[Saved data entries]
════

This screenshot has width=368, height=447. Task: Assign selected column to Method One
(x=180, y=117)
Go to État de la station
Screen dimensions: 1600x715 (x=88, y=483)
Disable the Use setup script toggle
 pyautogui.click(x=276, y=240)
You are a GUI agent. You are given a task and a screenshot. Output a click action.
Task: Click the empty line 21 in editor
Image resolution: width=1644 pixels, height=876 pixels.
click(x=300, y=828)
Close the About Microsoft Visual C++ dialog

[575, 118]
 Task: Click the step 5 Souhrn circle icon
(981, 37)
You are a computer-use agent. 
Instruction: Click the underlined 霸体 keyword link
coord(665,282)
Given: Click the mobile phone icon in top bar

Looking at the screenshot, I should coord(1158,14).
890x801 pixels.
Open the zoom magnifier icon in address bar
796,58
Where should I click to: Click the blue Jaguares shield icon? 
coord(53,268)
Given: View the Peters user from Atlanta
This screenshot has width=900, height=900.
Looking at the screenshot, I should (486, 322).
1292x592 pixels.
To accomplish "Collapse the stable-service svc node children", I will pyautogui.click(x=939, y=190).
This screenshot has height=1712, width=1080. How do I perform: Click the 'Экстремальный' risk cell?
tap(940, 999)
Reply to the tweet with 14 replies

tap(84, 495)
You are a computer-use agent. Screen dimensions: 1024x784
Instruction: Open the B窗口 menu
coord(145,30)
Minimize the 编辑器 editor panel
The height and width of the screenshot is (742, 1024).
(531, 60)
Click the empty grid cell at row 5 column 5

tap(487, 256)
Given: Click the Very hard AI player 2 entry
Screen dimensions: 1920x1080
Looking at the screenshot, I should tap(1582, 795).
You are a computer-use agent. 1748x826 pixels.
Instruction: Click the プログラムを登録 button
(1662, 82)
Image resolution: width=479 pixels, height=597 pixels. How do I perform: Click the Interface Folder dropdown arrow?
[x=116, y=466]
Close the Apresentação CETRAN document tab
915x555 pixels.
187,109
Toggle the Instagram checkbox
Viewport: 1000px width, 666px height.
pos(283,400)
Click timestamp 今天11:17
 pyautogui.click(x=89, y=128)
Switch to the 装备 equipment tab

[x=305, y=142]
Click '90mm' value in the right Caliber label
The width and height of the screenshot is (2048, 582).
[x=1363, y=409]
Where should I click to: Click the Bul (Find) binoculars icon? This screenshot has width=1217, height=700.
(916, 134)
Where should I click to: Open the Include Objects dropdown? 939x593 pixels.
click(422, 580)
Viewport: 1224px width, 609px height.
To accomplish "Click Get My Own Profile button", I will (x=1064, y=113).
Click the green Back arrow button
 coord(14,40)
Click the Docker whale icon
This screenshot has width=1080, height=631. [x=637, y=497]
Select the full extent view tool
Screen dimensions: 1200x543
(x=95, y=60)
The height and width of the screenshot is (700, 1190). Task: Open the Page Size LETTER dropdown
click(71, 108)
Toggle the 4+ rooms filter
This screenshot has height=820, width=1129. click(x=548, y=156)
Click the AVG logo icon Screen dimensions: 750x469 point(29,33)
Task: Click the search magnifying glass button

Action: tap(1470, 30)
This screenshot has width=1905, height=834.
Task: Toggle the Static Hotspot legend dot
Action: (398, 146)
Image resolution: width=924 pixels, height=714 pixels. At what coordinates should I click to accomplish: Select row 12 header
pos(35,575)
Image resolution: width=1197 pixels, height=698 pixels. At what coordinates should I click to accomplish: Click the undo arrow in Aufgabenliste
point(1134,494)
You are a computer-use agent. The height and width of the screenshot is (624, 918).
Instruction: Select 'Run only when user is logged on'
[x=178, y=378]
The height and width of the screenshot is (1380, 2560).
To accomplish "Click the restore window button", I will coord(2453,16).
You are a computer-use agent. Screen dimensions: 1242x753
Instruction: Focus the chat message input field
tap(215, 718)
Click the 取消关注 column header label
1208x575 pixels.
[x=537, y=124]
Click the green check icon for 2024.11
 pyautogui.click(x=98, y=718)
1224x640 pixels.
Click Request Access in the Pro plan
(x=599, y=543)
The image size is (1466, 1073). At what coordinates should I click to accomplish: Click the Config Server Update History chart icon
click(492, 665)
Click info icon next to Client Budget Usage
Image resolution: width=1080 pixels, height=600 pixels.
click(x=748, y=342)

════

What you will do: Where a line above holds the string "editor", show that line.

Exercise response:
Task: Click the empty line 21 in editor
Minimize the 编辑器 editor panel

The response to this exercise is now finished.